▶ What the task asks
In the data below, rewrite the lines starting at the line that contains "Select the green Metabase node in diagram" and ending at the end of the data, putting "blue" in place of "green" and keeping everything else the same. Leave the pictures out of your answer.
[Start Data for processing]
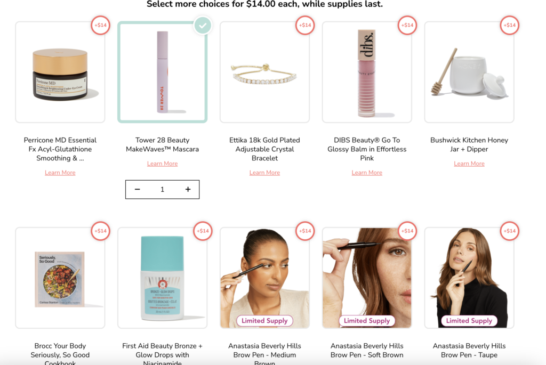This screenshot has height=365, width=546.
Task: Add Medium Brown Brow Pen +$14 badge
Action: [x=305, y=231]
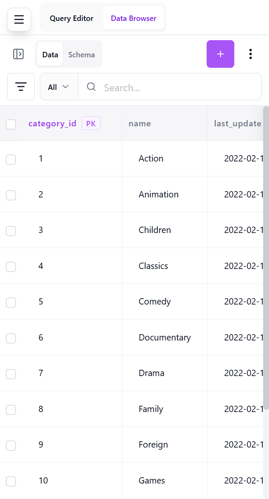Check the row for Action
269x499 pixels.
(11, 159)
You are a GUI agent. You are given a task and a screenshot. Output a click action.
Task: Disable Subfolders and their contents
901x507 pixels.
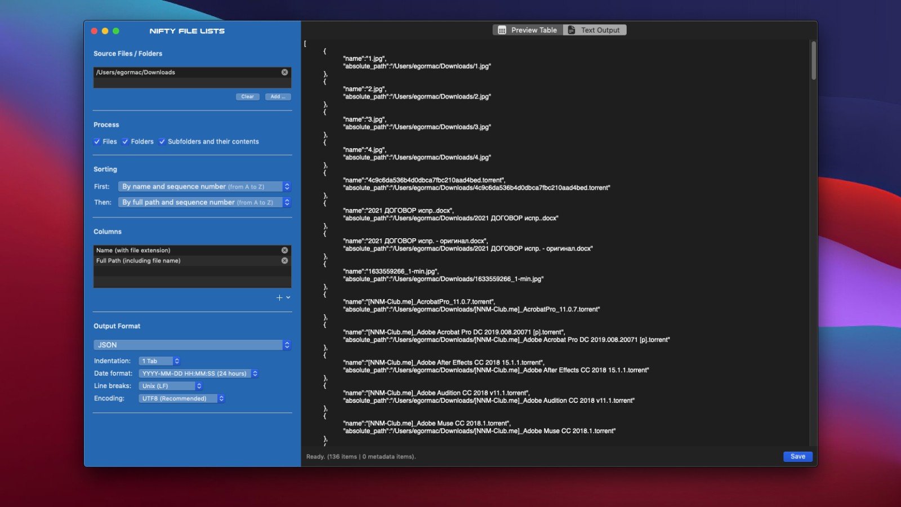click(162, 141)
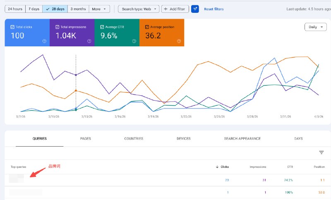331x200 pixels.
Task: Uncheck the Total impressions metric
Action: [57, 27]
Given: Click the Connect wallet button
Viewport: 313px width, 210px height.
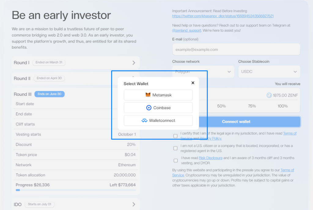Looking at the screenshot, I should pos(236,122).
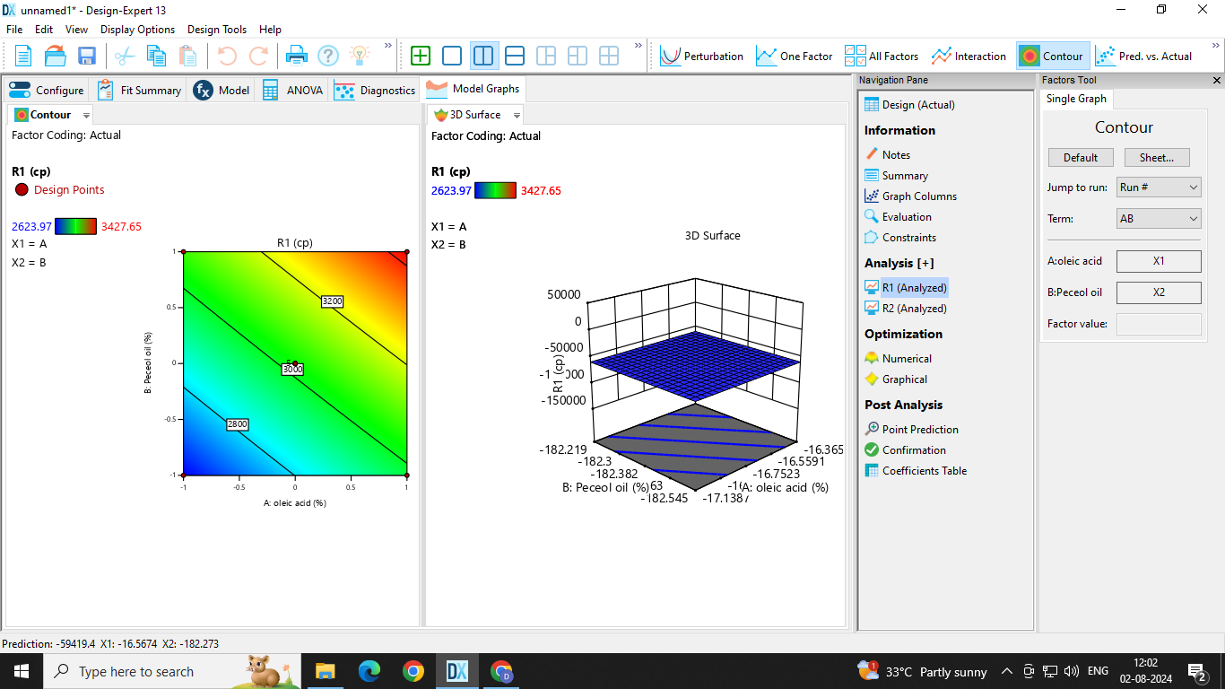Open the Jump to run dropdown
The image size is (1225, 689).
[1159, 188]
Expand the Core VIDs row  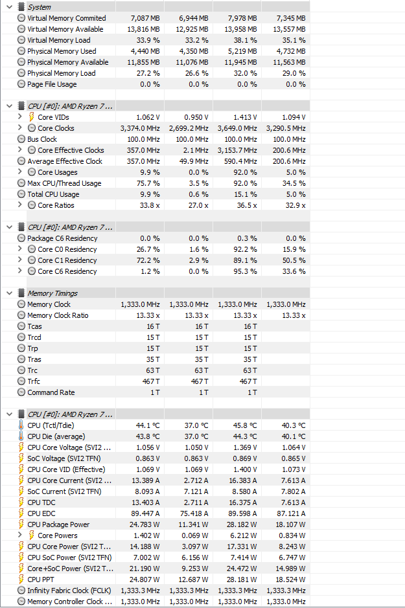tap(20, 117)
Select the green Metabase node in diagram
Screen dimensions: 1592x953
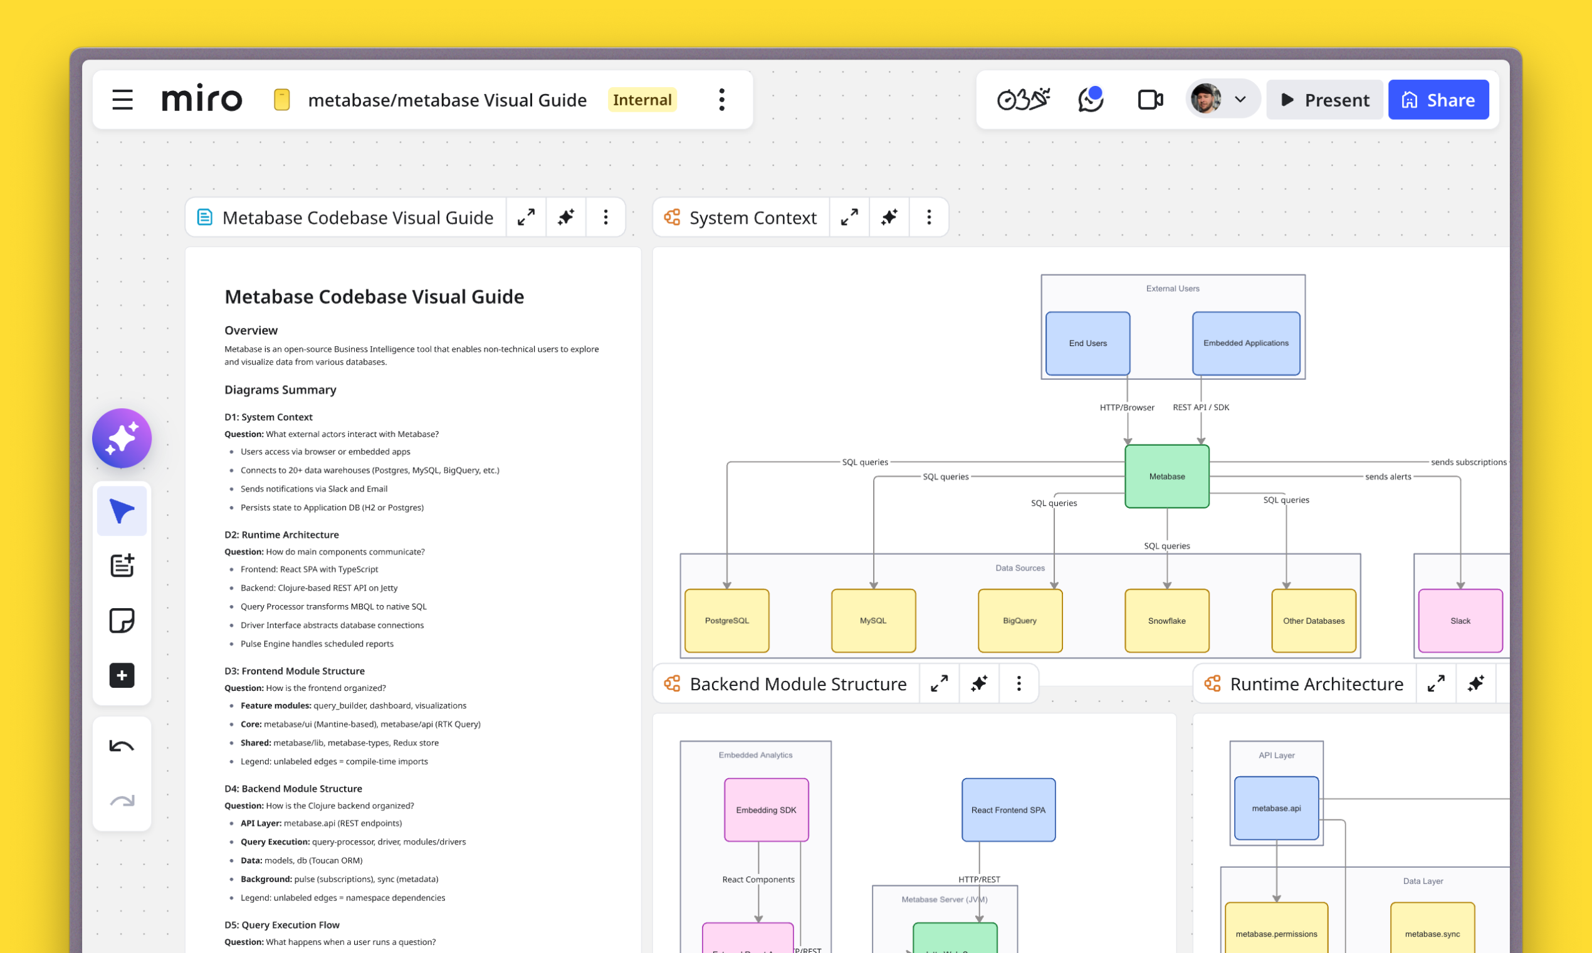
[End Data for processing]
▶ Task solution
Select the blue Metabase node in diagram
Screen dimensions: 1592x953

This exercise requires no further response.